Well, there seems to be a theme in some of my recent posts: weddings and marriages (see, e.g., my posts of 8/29/13 and 9/28/13). Maybe marriages were on my mind (because of my daughter’s recent engagement) when I picked up Louis Begley’s ”Memories of a Marriage” (Doubleday, 2013), but I also like his novels and have read several of them over the years. Begley is a novelist of the old school; he writes about the lives of characters of the upper class, mostly in Manhattan, with side trips to other haunts of the wealthy. The narrator, Philip, is a writer in his later years; one day he runs into Lucy De Bourgh, a member of a prominent Upper East Coast family. They have not seen each other for many years, and reminisce about her ex-husband, now deceased, Thomas Snow, about whom Lucy has bitter memories. Philip has some sympathy for her, but also some for Thomas, and determines to find out more about what happened in their marriage.
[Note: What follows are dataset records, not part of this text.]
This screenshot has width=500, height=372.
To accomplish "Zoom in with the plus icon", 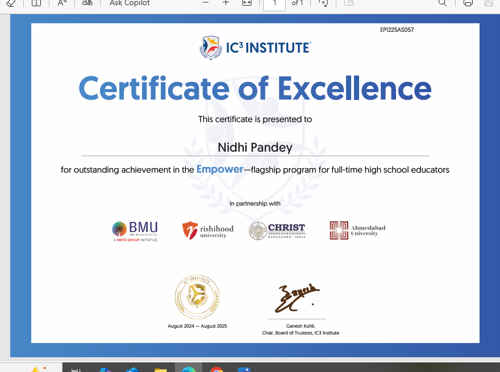I will [x=226, y=3].
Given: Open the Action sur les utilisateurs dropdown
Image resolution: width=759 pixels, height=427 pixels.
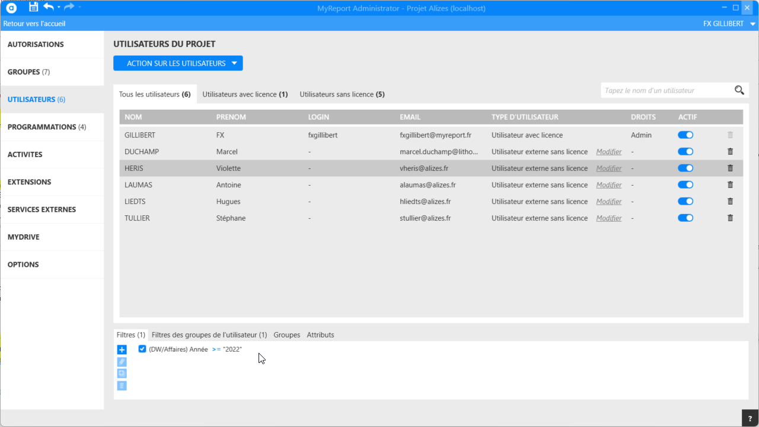Looking at the screenshot, I should 178,63.
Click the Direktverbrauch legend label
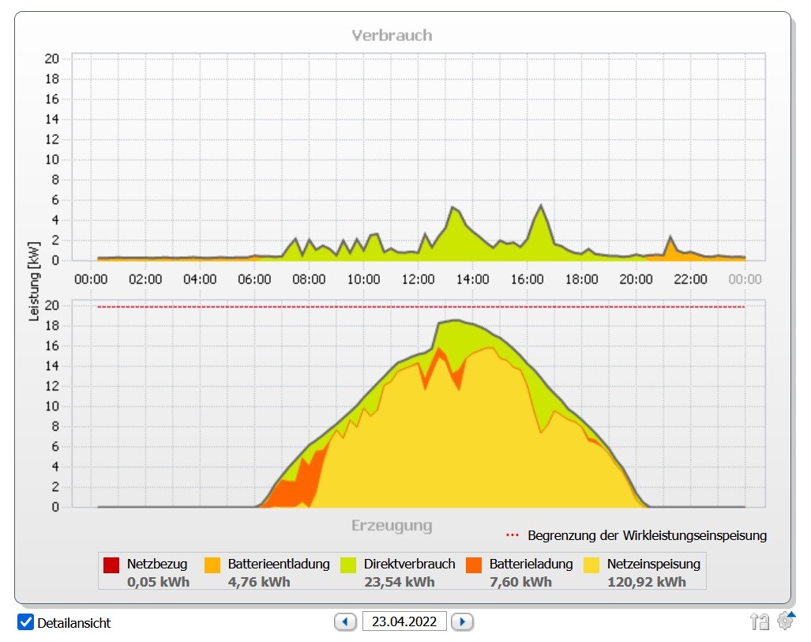811x642 pixels. coord(409,565)
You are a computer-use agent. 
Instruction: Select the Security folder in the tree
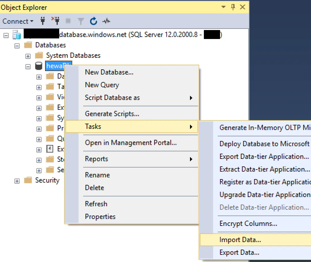(x=47, y=180)
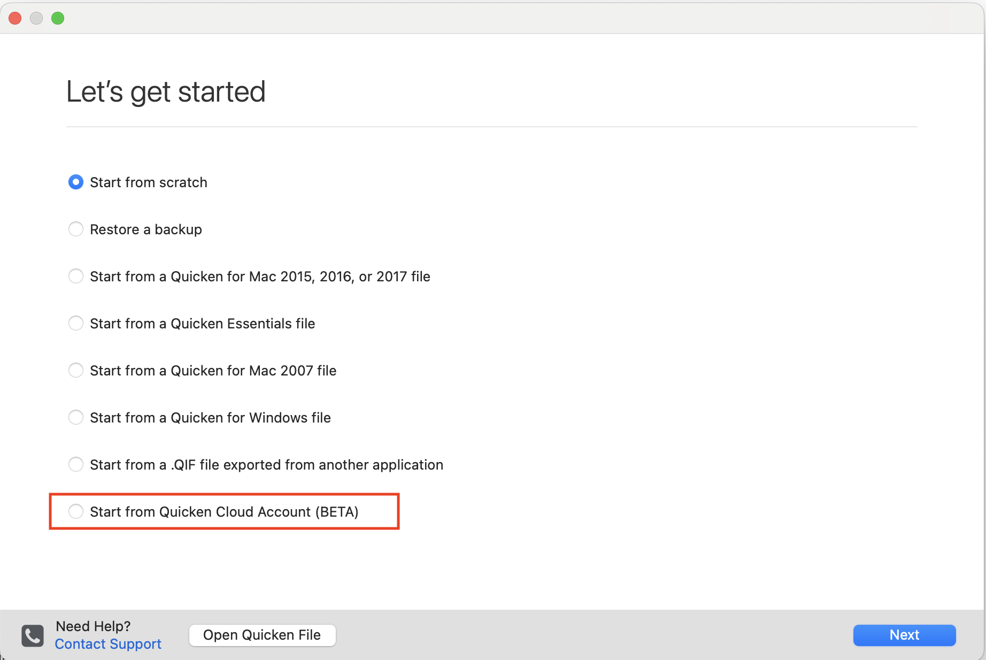Click the 'Open Quicken File' button
This screenshot has height=660, width=986.
(x=262, y=635)
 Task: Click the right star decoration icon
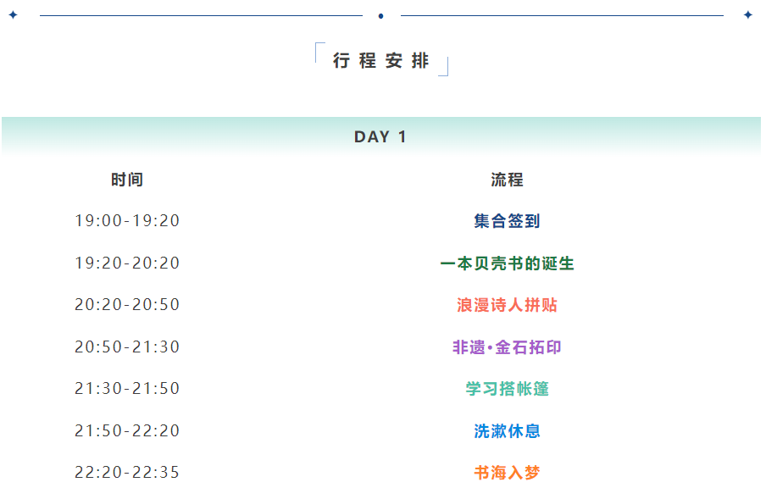pyautogui.click(x=748, y=15)
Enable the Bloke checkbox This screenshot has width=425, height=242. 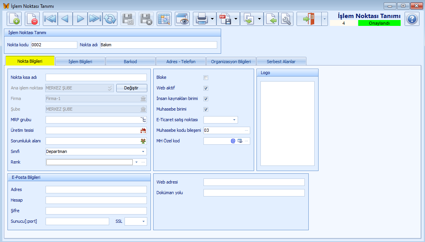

He meets with Lucy many times, as well as with others who knew both Lucy and Thomas, and gradually disentangles the various stories and perspectives about what “really” happened. The premise of the novel – that Philip would be interested enough to invest a fair amount of energy and time in this project (although he seems to have had a vague idea of writing a book about them – this book?) – seems a bit unlikely to me, but I was willing to suspend disbelief and go along for the ride. And an elegant, low-key, gentlemanly ride it is. It is not without its provocative sections, especially as Lucy prides herself on candor, including candor about her love and sex life when she was young. It becomes clear that Lucy was and is a troubled woman, and a not particularly likeable one. This novel is more of an intellectual exercise than one that readers – at least this reader – get emotionally involved with. And what is set up as a sort of mystery never really pays off – there are revelations but they are not particularly surprising or intriguing. Nevertheless, I enjoyed this novel, in a mild sort of way.